Document passage |

Now they’ve done it! Now we know the legacy Republicans are leaving their children—and, indifferently, ours: the triple-A downgrading of America. So, while everyone (but other Republicans) is pointing a finger at them, I’d like to point a fist. Fie on them!
Up with the rest of us. You can’t keep a good country down, and while we don’t look, or feel, so good right now, we remain the best there is. It’s not the U.S. that’s on its way to being debased, it’s the Republicans who are already there.
I don’t know about you, but if John Boehner calls, I’m not in. An elected public servant entrusted with one of the highest offices in the land snubbing the President of the United States, ignoring the president’s calls during a crisis! Who does he think he is? A man who couldn’t keep his eyes dry during a roll call shedding nary a tear over endless weeks of events that plausibly had half of the Capitol wearing Depends! I think I know who he is, a shit in sheepish clothing—but who does he think he is?!
And wetting the pants she apparently wears in her family, glee-stricken Michele Bachmann gushed this about Uncle Sam’s shiner: “We just heard from Standard and Poors. When they dropped our credit rating. What they said is we don’t have an ability to repay our debt. That’s what the final word was from them. I was proved right in my position—we should not have raised the debt ceiling and instead we should cut government spending, which was not done, and then we needed to get our spending priorities in order.” Other than “and” and “the,” there is not a correct word in the Bachmanspeak logorrhea.
I have been asked, in “Comments” on my previous blog piece, “The Capitol Hill Compromise”: “Does this blog represent the ‘civility’ that the president asked for?” My straight-from-the-heart answer is that this blog represents the "civility" the President asked for and has never received—certainly not from the opposition, reference to whom, by any name, was omitted by the commenter. Do I have to point out again that the Speaker of the United States House of Representatives not returning his president’s phone calls was at one and the same time an egregious and a tiresomely typical example of one party’s incivility?
Civility reigns as far as I’m concerned—in my private life as well as on this blog—in all things except when it comes to the hostile politics of The Grand Obstreperous Party. My commenter continues and so will I—but civility dictates I let the commenter go first: “We are ALL Americans, my dear Ray, and if we don't all work together to seek peaceful solutions to our common goals we will be driven to civil unrest by the lunatic fringes of both parties. ( See Greece, London)” (Here, my civility obliges me to acknowledge having respectfully corrected the commenter’s misspellings. But…) I heartily agree with the observation. Well, almost heartily—I’m not sure about the streets being occupied solely by “the lunatic fringes of both parties.” Public protests and demonstrations are contagious. The Brits got the inspiration from the Arab Spring, and—“lunatic fringes” or just plain angry folks—our frightened and frustrated working class and jobless citizens, catching the fever from once-merry England, will do their damndest as well as their best to make themselves heard.

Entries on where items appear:

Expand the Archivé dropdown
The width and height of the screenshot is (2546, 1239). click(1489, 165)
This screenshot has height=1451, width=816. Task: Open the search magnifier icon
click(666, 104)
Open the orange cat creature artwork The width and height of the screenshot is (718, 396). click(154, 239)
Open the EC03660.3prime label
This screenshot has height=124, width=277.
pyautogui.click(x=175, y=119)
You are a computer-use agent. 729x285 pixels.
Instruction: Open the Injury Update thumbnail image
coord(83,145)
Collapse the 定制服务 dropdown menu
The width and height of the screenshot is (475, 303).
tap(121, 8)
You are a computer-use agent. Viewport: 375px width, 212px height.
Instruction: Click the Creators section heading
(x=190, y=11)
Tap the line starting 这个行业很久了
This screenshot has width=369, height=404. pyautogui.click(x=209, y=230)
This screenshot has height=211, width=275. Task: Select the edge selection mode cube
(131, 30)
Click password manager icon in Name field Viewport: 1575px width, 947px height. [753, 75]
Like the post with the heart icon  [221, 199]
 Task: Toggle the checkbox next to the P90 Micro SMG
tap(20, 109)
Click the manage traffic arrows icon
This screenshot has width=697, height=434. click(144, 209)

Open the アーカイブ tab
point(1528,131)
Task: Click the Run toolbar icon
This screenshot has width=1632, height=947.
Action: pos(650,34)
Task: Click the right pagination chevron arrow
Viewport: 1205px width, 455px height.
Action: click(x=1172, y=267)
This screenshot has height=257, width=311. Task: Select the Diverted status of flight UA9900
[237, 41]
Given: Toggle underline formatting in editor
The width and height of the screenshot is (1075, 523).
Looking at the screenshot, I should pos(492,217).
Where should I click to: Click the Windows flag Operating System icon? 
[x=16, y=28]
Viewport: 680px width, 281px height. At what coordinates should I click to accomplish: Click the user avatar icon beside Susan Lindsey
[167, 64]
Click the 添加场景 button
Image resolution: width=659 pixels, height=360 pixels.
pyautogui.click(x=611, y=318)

Task instructions |
A) In the blog post about the credit downgrade, what is the title of the author's previous blog piece?
B) From the entries on where items appear, reproduce word for word the part that opens with the line containing "Given: Toggle underline formatting in editor" and closes with the line containing "[x=16, y=28]".

In response |
A) "The Capitol Hill Compromise"

B)
Given: Toggle underline formatting in editor
The width and height of the screenshot is (1075, 523).
Looking at the screenshot, I should pos(492,217).
Where should I click to: Click the Windows flag Operating System icon? 
[x=16, y=28]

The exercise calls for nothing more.